Essentially, EMC showed no hesitation in putting-up substantial funds for Greenplum because they were keenly aware of the increasing interest, willingness and ability of many organizations to collect and (attempt to) interpret growing amounts of data and numbers of data types.
A recent 2012 report by IDC – a prominent research, analysis and advisory firm – confirmed that EMC was able to accurately predict the uptick in demand for analytics technologies capable of analyzing larger data volumes. IDC reported that the worldwide business analytics market grew 14.1 percent in 2011, “driven by the attention-grabbing headlines for Big Data and more than three decades of evolutionary and revolutionary developments in technology”.
According to IDC, annual enterprise investment in hardware, software, cloud services technologies and IT staff has increased by 50 percent to $4 trillion since 2005 (as of 2011).
IDC attested to this growing demand in its fifth annual IDC Digital Universe Study (ironically sponsored in part by EMC). The study, released in late 2011, predicted that the volume of worldwide data is set to grow 50 fold by 2020. The study also concluded that current technologies and numbers of IT professionals would struggle to manage the rapid data growth.
“As an industry, we’ve done a tremendous job at lowering the cost of storing data. As a result, people and companies store more data," said David Reinsel, IDC’s vice president of storage and semiconductor research in an official statement relating to the 2011 report.
Reinsel cautioned that the real challenge, and opportunity, is in the ability for enterprise technology companies to enable organizations to not just store more information, but also extract better value from those ever-growing data stores via Big Data analytics.

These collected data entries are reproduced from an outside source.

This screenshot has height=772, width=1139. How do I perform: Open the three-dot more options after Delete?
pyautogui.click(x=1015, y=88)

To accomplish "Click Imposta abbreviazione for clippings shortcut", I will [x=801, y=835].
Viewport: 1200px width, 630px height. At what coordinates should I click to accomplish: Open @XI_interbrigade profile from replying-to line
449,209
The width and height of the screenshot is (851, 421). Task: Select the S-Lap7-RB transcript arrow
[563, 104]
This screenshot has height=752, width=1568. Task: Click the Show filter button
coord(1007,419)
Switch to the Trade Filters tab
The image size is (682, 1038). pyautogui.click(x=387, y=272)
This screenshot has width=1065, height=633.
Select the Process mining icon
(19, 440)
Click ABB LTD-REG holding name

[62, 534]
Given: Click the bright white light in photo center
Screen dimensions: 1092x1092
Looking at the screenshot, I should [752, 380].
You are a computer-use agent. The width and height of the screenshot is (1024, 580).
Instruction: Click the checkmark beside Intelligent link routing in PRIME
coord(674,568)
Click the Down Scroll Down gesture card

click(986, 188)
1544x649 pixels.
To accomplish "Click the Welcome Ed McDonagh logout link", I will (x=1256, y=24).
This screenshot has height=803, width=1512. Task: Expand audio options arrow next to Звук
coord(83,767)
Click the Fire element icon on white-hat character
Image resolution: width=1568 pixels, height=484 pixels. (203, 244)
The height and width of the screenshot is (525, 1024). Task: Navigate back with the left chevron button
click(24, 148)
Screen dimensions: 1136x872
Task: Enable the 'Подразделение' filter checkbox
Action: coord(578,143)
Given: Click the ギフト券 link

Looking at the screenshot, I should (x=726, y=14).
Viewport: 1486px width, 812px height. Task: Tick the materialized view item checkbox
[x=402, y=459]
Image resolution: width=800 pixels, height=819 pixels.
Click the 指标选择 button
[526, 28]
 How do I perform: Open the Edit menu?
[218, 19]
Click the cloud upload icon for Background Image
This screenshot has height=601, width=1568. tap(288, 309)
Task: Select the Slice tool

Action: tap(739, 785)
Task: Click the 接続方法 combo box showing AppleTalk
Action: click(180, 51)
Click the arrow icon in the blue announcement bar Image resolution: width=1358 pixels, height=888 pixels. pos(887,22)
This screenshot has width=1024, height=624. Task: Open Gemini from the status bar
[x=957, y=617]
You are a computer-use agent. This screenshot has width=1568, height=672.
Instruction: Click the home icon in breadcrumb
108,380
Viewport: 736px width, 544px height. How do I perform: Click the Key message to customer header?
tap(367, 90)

“This is where real opportunities lie, and where some folks may miss the boat. As soon as Big Data success stories are advertised and people see that there is gold in their data… then you will find more companies desiring to put more data online,” he said.
Reinsel was quick to reemphasize the fact that if organizations simply continued to capture and store more data, but were unable to leverage actionable insights from it, they would realize meager ROI on their data initiatives. So how does Greenplum’s technological components enable organizations to utilize Big Data?
Greenplum: Let’s get technical
EMC’s Gelsinger references, and alludes to a number of other, underpinning technologies that have given Greenplum an edge in the analytical database marketplace. So what are these advantageous technologies? Well, they include:
- Its MPP architecture for Loading and Query performance that enables data science teams to unlock the value from Big Data stores, capable of storing and analyzing petabytes of data. It also provides automatic parallelization of data loading and queries. All data is automatically partitioned across all nodes of the system, and queries are planned and executed using all nodes working together in a highly coordinated fashion. Data is also partitioned across multiple segment servers, with each segment owning and managing a separate share of the data set – there’s no unnecessary overlap.
- Its Polymorphic Data Storage-MultiStorage/SSD Support allows customers to leverage multiple storage technologies to find a suitable balance between performance and cost.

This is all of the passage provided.